Detection Method:Sandwich
Test principle:This assay employs a two-site sandwich ELISA to quantitate RGS5 in samples. An antibody specific for RGS5 has been pre-coated onto a microplate. Standards and samples are pipetted into the wells and anyRGS5 present is bound by the immobilized antibody. After removing any unbound substances, a biotin-conjugated antibody specific for RGS5 is added to the wells. After washing, Streptavidin conjugated Horseradish Peroxidase (HRP) is added to the wells. Following a wash to remove any unbound avidin-enzyme reagent, a substrate solution is added to the wells and color develops in proportion to the amount of RGS5 bound in the initial step. The color development is stopped and the intensity of the color is measured.
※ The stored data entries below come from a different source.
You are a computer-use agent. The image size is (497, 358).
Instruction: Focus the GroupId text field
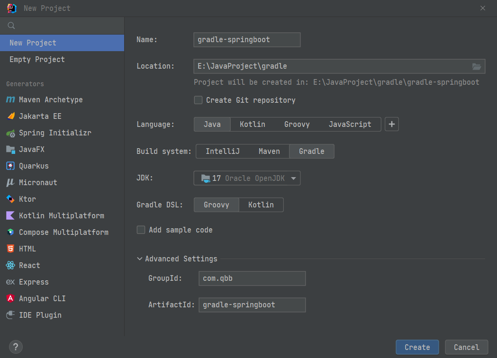pyautogui.click(x=252, y=278)
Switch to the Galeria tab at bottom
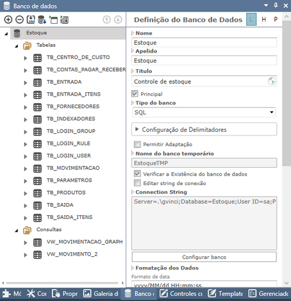Image resolution: width=291 pixels, height=301 pixels. (x=101, y=294)
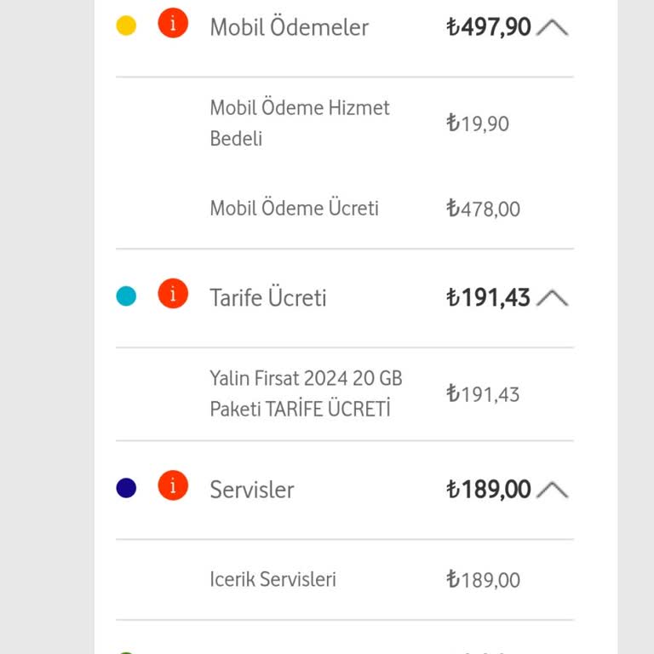Select the Servisler category title
Screen dimensions: 654x654
pyautogui.click(x=252, y=490)
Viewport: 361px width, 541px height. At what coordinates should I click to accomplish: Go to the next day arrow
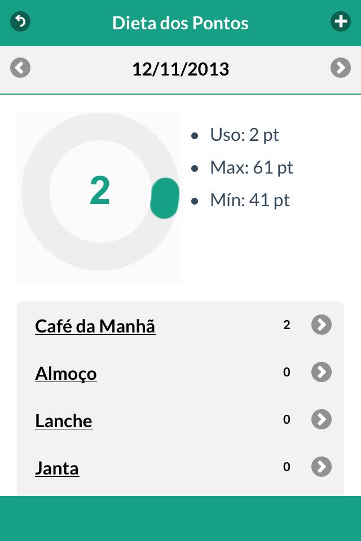pos(341,68)
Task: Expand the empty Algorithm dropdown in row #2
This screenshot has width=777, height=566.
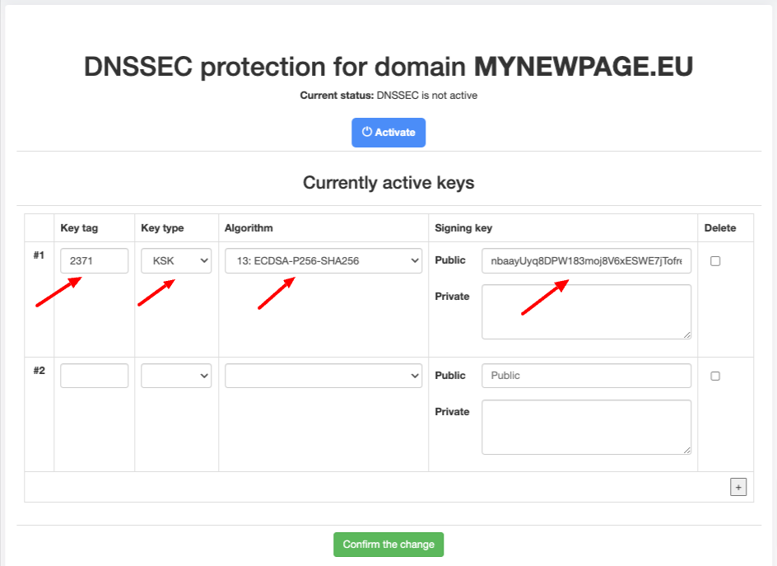Action: [323, 376]
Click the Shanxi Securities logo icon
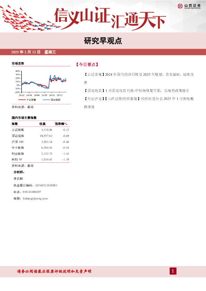 (x=180, y=6)
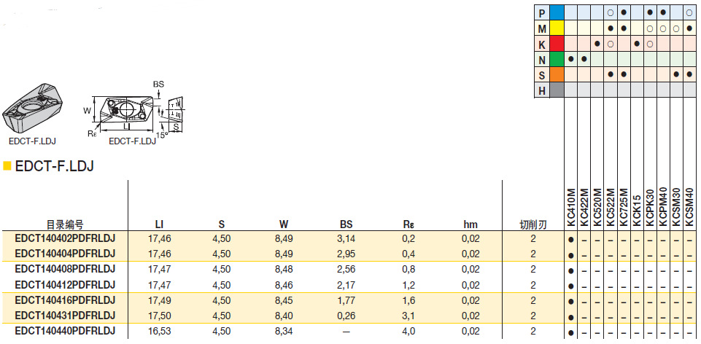Click the KC410M dot for EDCT140408PDFRLDJ

click(571, 270)
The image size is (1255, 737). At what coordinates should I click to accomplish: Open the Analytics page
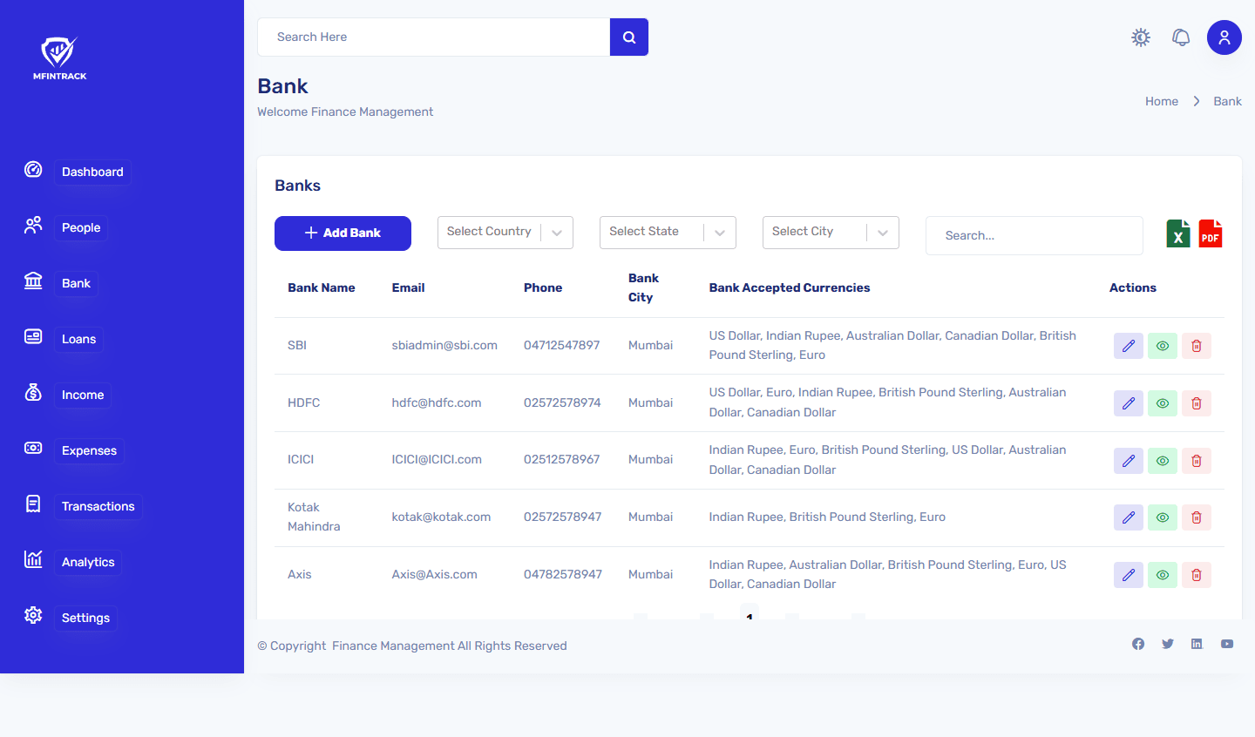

Product Overview:The regulator of G protein signaling (RGS) proteins are signal transduction molecules that have structural homology to SST2 of Saccharomyces cerevisiae and EGL-10 of Caenorhabditis elegans. Multiple genes homologous to SST2 are present in higher eukaryotes. RGS proteins are involved in the regulation of heterotrimeric G proteins by acting as GTPase activators. The amino acid sequence deduced from the cDNA possessed all consensus motifs of the RGS domain and showed closest homology to mouse Rgs5, with which it was 90% identical, indicating that it represented human RGS5. The mRNA of the human gene is abundantly expressed in heart, lung, skeletal muscle, and small intestine, and at low levels in brain, placenta, liver, colon, and leukocytes.